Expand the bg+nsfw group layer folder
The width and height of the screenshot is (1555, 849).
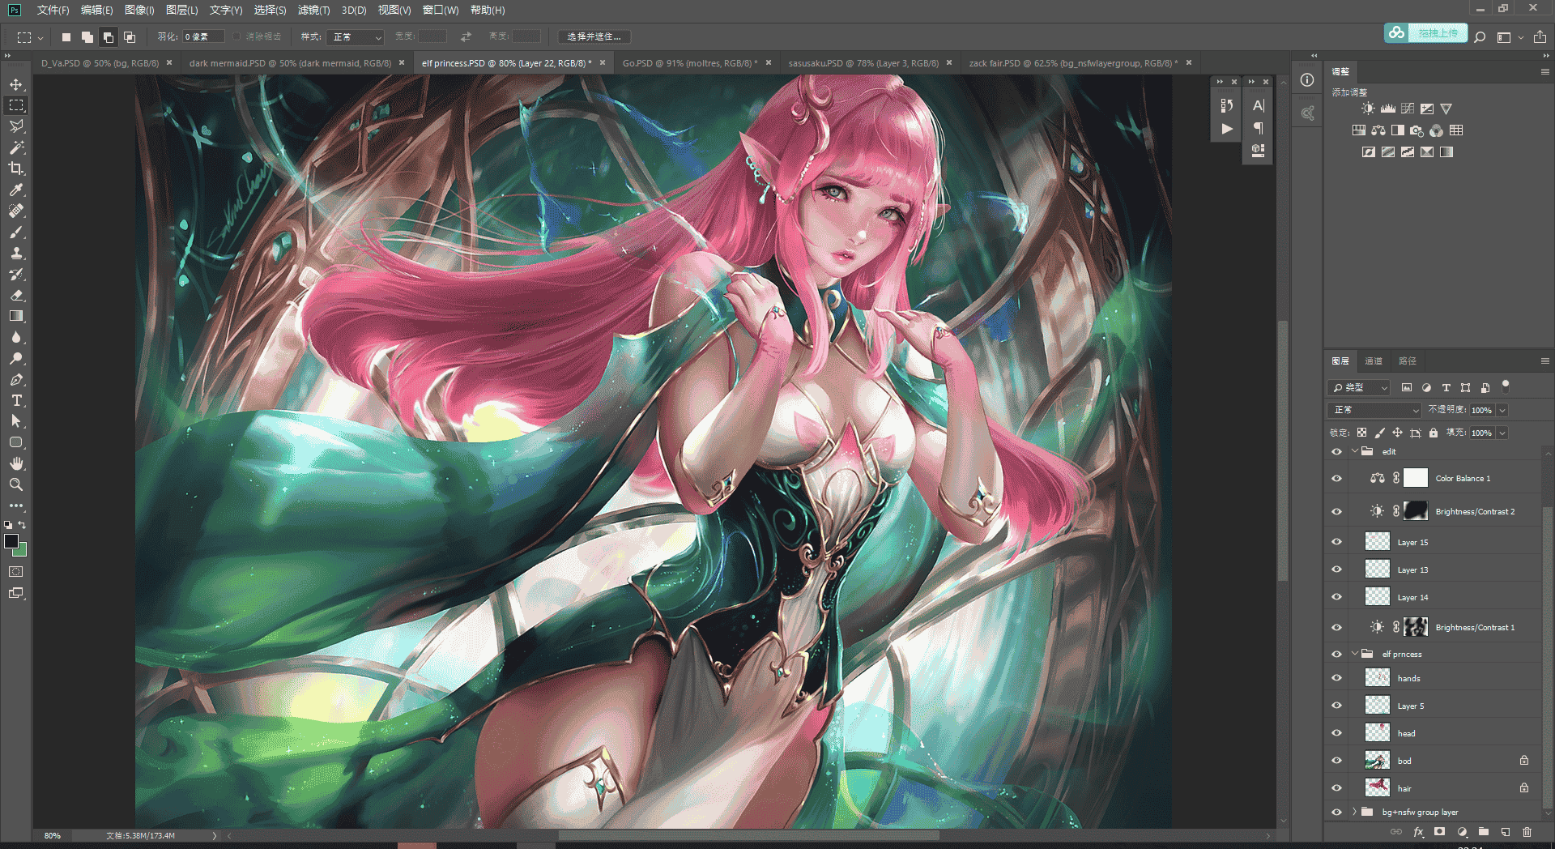(1354, 812)
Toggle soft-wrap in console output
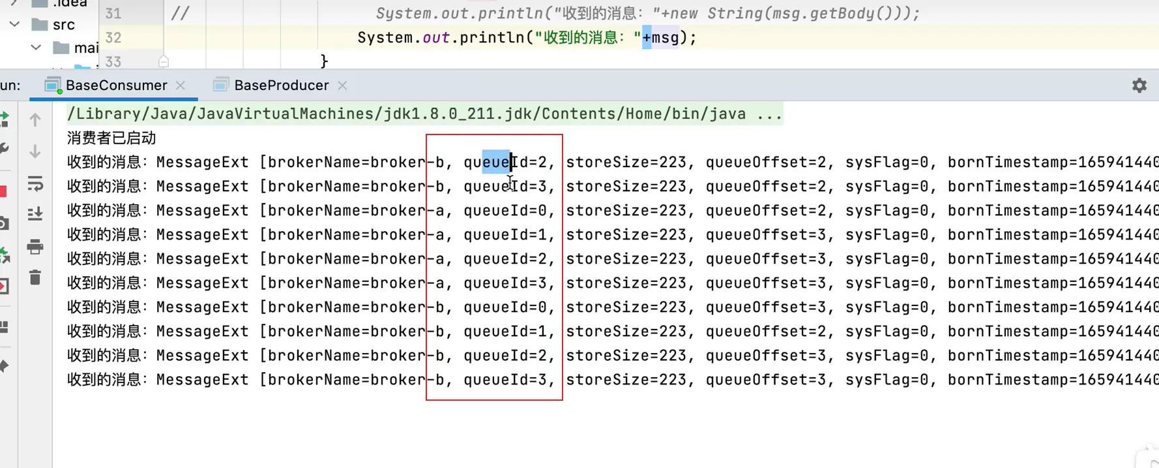Viewport: 1159px width, 468px height. coord(35,184)
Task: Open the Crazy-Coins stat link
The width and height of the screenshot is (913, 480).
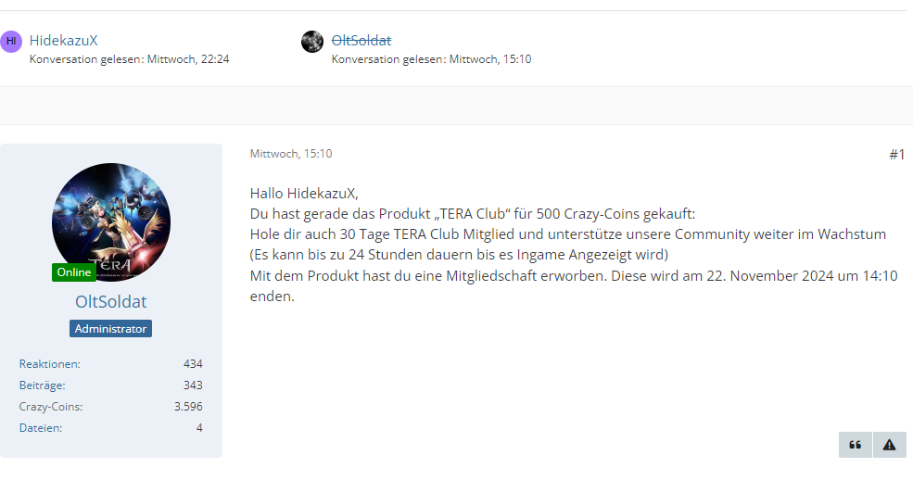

--- --- ---

Quote every record above exactly, omitting any pictures they contain.

OUTPUT FOR THIS EXERCISE
Expand the bg+nsfw group layer folder
The width and height of the screenshot is (1555, 849).
(1354, 812)
Toggle soft-wrap in console output
Viewport: 1159px width, 468px height. coord(35,184)
Task: Open the Crazy-Coins stat link
The width and height of the screenshot is (913, 480).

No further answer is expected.